Prepare AWS environment:

  1. Create AWS access keys.

  2. Create an S3 bucket named s3://iceberg-warehouse-1/. Accept the default values for all settings.

  3. Create an AWS Glue database named gridgain_glue_iceberg.

  4. Create an AWS Athena workgroup named iceberg-workgroup-1, with s3://iceberg-warehouse-1/athena/ as the query result location.

Create Table

Create a simple table in GridGain:

CREATE TABLE cities(id int primary key, city varchar, country varchar, population_est int);

INSERT INTO cities(id, city, country, population_est)
VALUES
(1, 'Tokyo', 'Japan', 37468000),
(2, 'Delhi', 'India', 28514000),
(3, 'Shanghai', 'China', 25582000);

Batch-export the Table to AWS Glue

The AWS Glue data catalog is a persistent technical metadata store. The data is stored in AWS S3.

Command

Export data from the GridGain table to the AWS cloud using the COPY command:

COPY FROM cities(id, city, country, population_est)
INTO 's3://iceberg-warehouse-1/'
FORMAT ICEBERG
PROPERTIES(
    'table-identifier'='gridgain_glue_iceberg.cities',
    'io-impl'='org.apache.iceberg.aws.s3.S3FileIO',
    'catalog-impl'='org.apache.iceberg.aws.glue.GlueCatalog',
    's3.client-region'='eu-east-1',
    's3.access-key-id'='YOUR_ACCESS_KEY',
    's3.secret-access-key'='YOUR_SECRET_KEY'
);

AWS-specific properties:

  • The AWS Client region requires s3.client-region to be explicitly passed as an export property.

  • The AWS Client credentials can be defined as:

    • Bulk export properties s3.access-key-id, s3.secret-access-key, and s3.session-token.

    • Environment variables AWS_ACCESS_KEY_ID, AWS_SECRET_ACCESS_KEY, and AWS_SESSION_TOKEN.

    • Java system properties aws.accessKeyId, aws.secretKey, and aws.sessionToken.

Examine the Export Results

When the export is complete:

  1. Examine the "destination" S3 bucket:

    1 s3 data
  2. Note that a new AWS Glue table has been created, and it refers to S3:

    2 glue tables
  3. Query the exported data with Amazon Athena (using the previously created workgroup) read more. The query should pick up the new table created in AWS Glue:

    3 athena query

Batch-import Apache Iceberg Table to GridGain

To import an Apache Iceberg table from AWS Glue (Amazon S3) to GridGain.
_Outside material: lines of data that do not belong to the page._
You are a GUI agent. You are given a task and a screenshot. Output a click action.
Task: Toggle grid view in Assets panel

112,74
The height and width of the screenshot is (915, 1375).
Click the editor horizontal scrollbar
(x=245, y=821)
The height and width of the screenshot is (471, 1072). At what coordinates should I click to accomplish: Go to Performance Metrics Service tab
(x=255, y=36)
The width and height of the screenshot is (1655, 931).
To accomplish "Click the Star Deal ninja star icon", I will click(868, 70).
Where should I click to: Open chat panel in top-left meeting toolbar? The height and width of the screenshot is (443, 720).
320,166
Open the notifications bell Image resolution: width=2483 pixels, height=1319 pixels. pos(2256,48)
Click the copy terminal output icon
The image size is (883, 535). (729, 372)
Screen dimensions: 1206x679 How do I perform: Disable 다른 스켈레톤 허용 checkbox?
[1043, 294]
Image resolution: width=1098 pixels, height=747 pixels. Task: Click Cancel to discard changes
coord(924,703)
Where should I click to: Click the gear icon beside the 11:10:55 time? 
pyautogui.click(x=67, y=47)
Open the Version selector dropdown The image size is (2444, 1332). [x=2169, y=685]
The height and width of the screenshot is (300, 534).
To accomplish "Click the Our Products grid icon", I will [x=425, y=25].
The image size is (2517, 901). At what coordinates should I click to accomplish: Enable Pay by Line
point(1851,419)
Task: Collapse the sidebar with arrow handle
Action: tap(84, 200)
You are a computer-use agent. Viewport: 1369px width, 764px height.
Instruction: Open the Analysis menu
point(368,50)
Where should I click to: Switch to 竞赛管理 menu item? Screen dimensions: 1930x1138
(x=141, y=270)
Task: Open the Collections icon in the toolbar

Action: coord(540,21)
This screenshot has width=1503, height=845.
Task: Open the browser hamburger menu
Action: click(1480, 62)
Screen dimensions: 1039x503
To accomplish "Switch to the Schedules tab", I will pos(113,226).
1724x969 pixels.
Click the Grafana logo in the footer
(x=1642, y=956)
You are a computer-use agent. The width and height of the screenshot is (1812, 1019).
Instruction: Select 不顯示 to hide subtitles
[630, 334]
  1. Create a "destination" GridGain table (for example, using DDL). For this tutorial purposes, you can reuse an existing GridGain table - just clean it up first:

    DELETE FROM CITIES;
  2. Swap FROM and INTO keywords in the command you have used to upload the data to the cloud:

    COPY INTO cities(id, city, country, population_est)
    FROM 's3://iceberg-warehouse-1/'
    FORMAT ICEBERG
    PROPERTIES(
        'table-identifier'='gridgain_glue_iceberg.cities',
        'io-impl'='org.apache.iceberg.aws.s3.S3FileIO',
        'catalog-impl'='org.apache.iceberg.aws.glue.GlueCatalog',
        's3.client-region'='eu-central-1',
        's3.access-key-id'='YOUR_ACCESS_KEY',
        's3.secret-access-key'='YOUR_SECRET_KEY'
    );
  3. After the import is complete, verify that new entries have appeared in the destination table:

    SELECT * FROM cities;

    The response should look as follows:

    +------+-------------+-------------+--------------+
    |  ID  |     CITY    |   COUNTRY   |POPULATION_EST|
    +------+-------------+-------------+--------------+
    | 1    | Tokyo       | Japan       | 37468000     |
    | 2    | Delhi       | India       | 28514000     |
    | 3    | Shanghai    | China       | 25582000     |
    +------+-------------+-------------+--------------+

Conclusion

You have successfully completed the tutorial. You have learned how to bulk-upload Apache Iceberg tables to an AWS Glue catalog (with data residing in Amazon S3) and bulk-download data from AWS Glue / Amazon S3 to GridGain.